The reply should contain every line of the data, repeated exactly, and no pictures.

═════ STUDY MATERIAL ═════

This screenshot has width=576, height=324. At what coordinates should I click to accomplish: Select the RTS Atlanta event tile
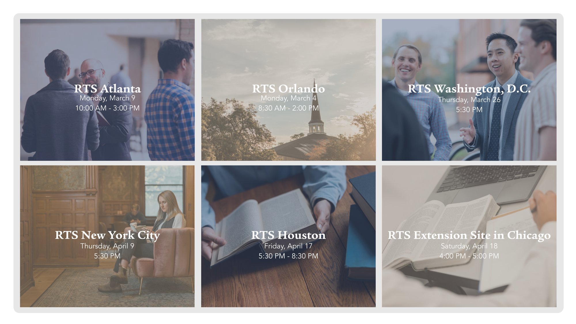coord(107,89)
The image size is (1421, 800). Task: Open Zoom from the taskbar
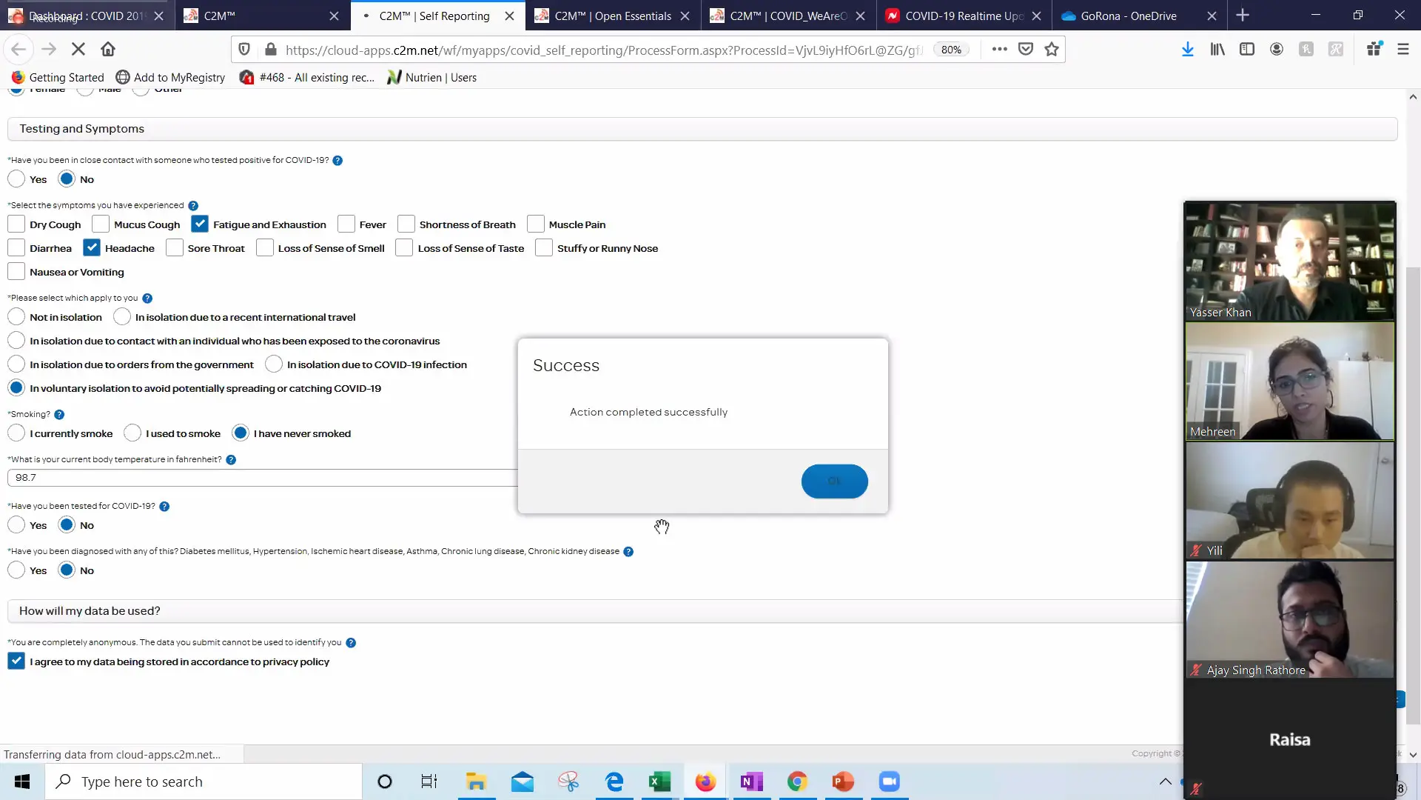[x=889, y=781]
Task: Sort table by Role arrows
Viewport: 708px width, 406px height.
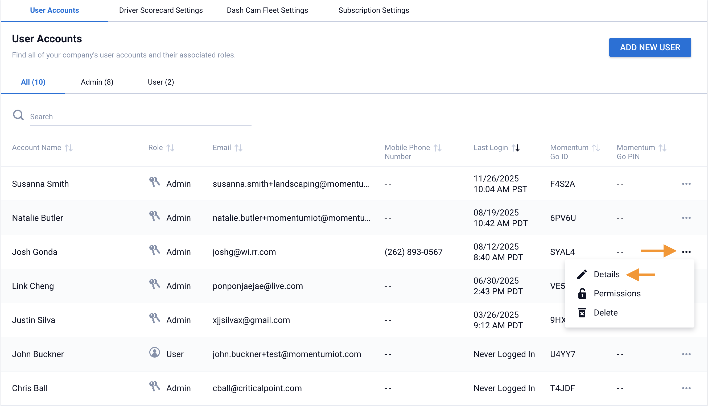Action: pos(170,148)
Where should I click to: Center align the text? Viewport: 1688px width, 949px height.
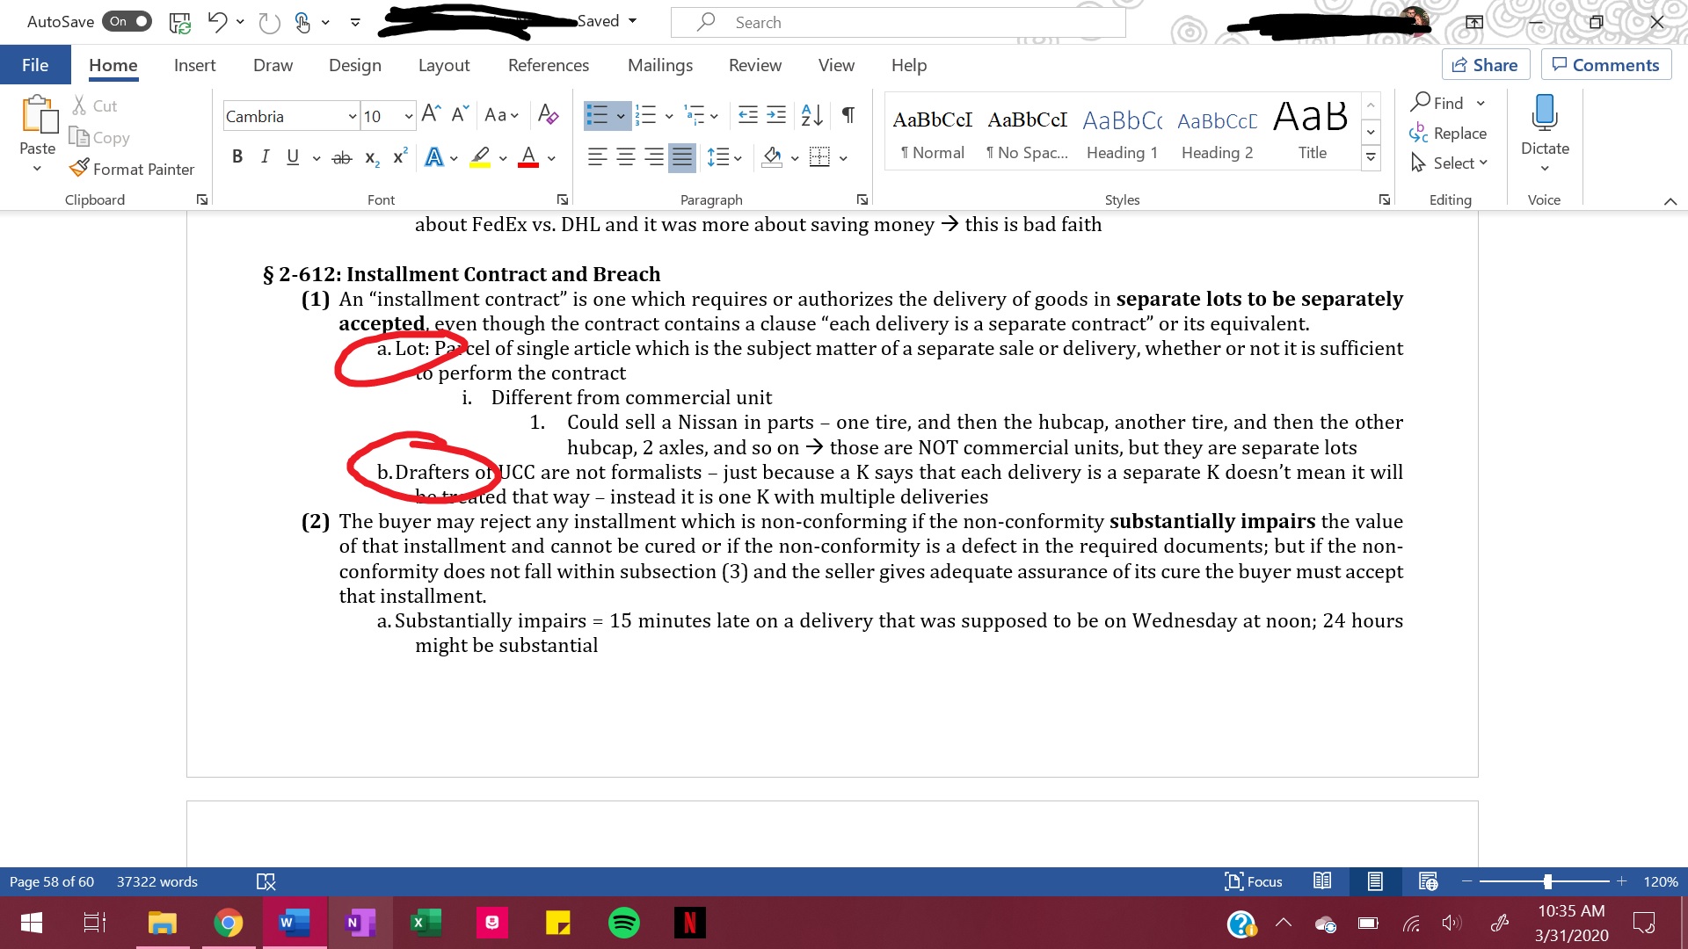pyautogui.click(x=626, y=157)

═════

▸ YOUR RESPONSE
This screenshot has width=576, height=324. At what coordinates should I click to accomplish: Select the RTS Atlanta event tile
coord(107,89)
The image size is (1421, 800). Task: Open Zoom from the taskbar
[x=889, y=781]
Task: Sort table by Role arrows
Viewport: 708px width, 406px height.
Action: pos(170,148)
Where should I click to: Center align the text? Viewport: 1688px width, 949px height.
pyautogui.click(x=626, y=157)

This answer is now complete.